Duo: your A/B test on Lesson % is flawed
Approaching 700 upvotes on the thread to get rid of the "% complete" (instead of # lessons) doesn't seem to be getting through to anyone who will either do anything about it, or is willing to take the time to tell us what the heck the thinking is. Users pointing out that there seems to actually be a sync issue between the web and iOS app version, so that progress in one doesn't seem to translate to the other, also not seeming to be addressed.
So I just have to try one more time to put this out there...
Duo, if you are watching whether I do more lessons on iOS vs the web, to try to determine whether the %complete on the website or the #lessons on the app is actually better... that's not actually going to tell you anything because NEITHER one is currently a good option.
THE % COMPLETE MAKES PLANNING MY ACTIVITY PROBLEMATIC ON THE WEBSITE so that I don't even want to do lessons there. But THE "HEALTH" SYSTEM ON iOS KEEPS ME FROM STARTING NEW CONTENT THERE (I don't like to cover all new content on iOS because I will often burn through health before I can even finish a lesson).
So if NEITHER interface is currently desirable to me, for very different reasons, how exactly are you going to calculate THAT in your A/B assessment?
I'm coming up on almost two years here (come June), and I am excited about the tree updates, but you have me stuck here between two terrible interfaces, and this is just so demotivating. When you have me thinking that maybe I should just give up, walk away from a streak nearly 2 years long, and try another solution... you're doing something wrong.
(PS I make my living in customer experience management and this? This is not good. This is almost certainly not how you want users to feel.)
(PPS before someone says "it's free so shut up" -- because someone always does -- realize please that nothing is "free". Some of us pay for Plus, but even if we don't, we are registered users and consumers of ads, which still means revenue to the company. Duo uses us as A/B testers for new features. They leverage our user and usage data. And I have loved Duo, I have encouraged others to try Duo, I would like it to succeed as a business entity, and continue to grow and help its users to succeed in language learning. So if I DON'T come here and say, "hey, Duo, this thing is really problematic, so much so that I am falling out of love ... and I don't WANT to fall out of love, if it can be helped -- so please help!" ... then I would be doing them a disservice.)
if you are watching whether I do more lessons on iOS vs the web,
No, they don't look at that as what you describe is not an A/B test.
An A/B test doesn't compare one user with itself but a set of hundreds of thousands of users with another set of hundreds of thousands of other users, where the two sets of users have all properties/features equal except for one: the tested one.
Thanks Mod! Definitely appreciate the response, and all that the mods do for us.
You’ve explained A/B tests but I don’t have any better sense of what the %complete is meant to be “improving” or why doing a lesson on the web doesn’t seem to change how many are needed on iOS.
(Explaining what an A/B test is or isn’t, while informative, is missing the underlying point I’m trying to convey... )

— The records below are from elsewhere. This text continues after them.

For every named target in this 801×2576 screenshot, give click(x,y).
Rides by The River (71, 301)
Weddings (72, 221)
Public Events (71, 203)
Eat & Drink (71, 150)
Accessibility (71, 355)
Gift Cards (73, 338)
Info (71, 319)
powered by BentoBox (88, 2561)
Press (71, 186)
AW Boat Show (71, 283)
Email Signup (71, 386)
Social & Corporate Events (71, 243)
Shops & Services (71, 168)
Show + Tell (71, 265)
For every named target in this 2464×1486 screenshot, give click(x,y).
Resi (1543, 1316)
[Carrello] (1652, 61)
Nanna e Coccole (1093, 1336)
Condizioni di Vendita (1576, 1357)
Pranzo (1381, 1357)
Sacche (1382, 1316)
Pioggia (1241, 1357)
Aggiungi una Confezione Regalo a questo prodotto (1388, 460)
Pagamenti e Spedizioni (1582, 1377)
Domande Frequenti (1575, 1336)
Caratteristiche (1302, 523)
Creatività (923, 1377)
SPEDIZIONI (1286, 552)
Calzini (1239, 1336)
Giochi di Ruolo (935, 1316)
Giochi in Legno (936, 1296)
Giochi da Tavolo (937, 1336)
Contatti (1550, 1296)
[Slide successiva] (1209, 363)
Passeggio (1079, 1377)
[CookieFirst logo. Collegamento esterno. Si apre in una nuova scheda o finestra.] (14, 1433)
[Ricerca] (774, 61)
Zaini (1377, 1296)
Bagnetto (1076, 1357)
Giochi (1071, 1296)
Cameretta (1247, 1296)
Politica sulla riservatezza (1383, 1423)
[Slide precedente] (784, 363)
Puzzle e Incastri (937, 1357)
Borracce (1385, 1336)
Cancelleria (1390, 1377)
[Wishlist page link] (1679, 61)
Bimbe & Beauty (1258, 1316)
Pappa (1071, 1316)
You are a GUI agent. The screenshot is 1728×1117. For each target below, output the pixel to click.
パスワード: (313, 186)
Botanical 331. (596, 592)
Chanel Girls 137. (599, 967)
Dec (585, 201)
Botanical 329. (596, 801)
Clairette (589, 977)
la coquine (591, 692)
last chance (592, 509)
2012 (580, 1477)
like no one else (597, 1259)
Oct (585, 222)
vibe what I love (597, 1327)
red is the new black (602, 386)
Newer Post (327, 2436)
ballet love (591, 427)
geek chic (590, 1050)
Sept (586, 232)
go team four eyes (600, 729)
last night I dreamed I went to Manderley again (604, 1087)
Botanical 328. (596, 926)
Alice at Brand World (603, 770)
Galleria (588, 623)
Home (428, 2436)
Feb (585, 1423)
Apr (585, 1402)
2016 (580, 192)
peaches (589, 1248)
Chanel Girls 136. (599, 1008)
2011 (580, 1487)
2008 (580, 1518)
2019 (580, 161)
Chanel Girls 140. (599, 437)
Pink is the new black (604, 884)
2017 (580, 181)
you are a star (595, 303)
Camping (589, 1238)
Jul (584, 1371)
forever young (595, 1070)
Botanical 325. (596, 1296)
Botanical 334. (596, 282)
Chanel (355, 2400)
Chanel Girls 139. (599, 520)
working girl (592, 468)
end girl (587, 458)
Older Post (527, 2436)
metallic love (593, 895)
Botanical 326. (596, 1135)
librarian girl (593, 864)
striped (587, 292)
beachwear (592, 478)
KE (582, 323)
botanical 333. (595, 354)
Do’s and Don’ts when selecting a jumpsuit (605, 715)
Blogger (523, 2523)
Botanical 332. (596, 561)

My point is that Duo currently is serving me up two very different, and neither one satisfactory, experiences.
And there does not seem to be any vehicle to express that both of these experiences are working together to frustrate me SO MUCH that it’s breaking my sense of engagement with Duo and my desire to learn with it — except to come here and say so. And hope this reaches someone who might care enough to look into it.
I have loved Duo and have loved learning languages from it. I would hate to leave it. That I am even thinking about it means something is very wrong.
I don’t have any better sense of what the %complete is meant to be “improving”
The user experience.
And this is not measure by users' direct/explicit feedbacks but by looking if this change improve Duo's metrics.
And there does not seem to be any vehicle to express that both of these experiences are working together to frustrate me SO MUCH that it’s breaking my sense of engagement with Duo and my desire to learn with it
Yes there is: just use Duolingo as you want/wish, given those changes.
The A/B test will exactly measure if on average on all users, the change is inducing bad results on average for users.
— except to come here and say so. And hope this reaches someone who might care enough to look into it.
This is not scalable: companies cannot read the feedbacks of their millions of users, even less in so many languages. That's why A/B tests are here.
That's also why I explained (a little ) A/B tests: because it's not only informative, it explains why they exist in the first place and why decision are not based on users' explicit feedback but on the feedbacks they give, without even noticing, by simply using the app the way they do.
The Duolingo staff makes their decisions based on whether the users with the change learn more or less than the users without the change. It doesn't matter how many people complain in the forum: They look whether the change causes Duolingo users to learn more or less on average. That is the reason for keeping or reverting a change. Never the complaints on the forum. And that is the right way, in my eyes: When a change causes people to learn more, it should not be removed, even if everyone in the forum complains. Because the forum is just a very very tiny part of all the Duolingo users. And if the forum users love a change, but it causes people to learn less, it should be reverted. Duolingo looks at what everyone does, on average. Not what a tiny amount of its users write in the forum. That is the important thing: They look at actions, not words. And they look at everyone, not just a few.
By the way: The current change with the percents will cause me a lot of trouble. But the reason why they do it, is something I have waited for a long time: The "practice" button next to your tree will increase the percent values on the practiced lessons. But that is a second step.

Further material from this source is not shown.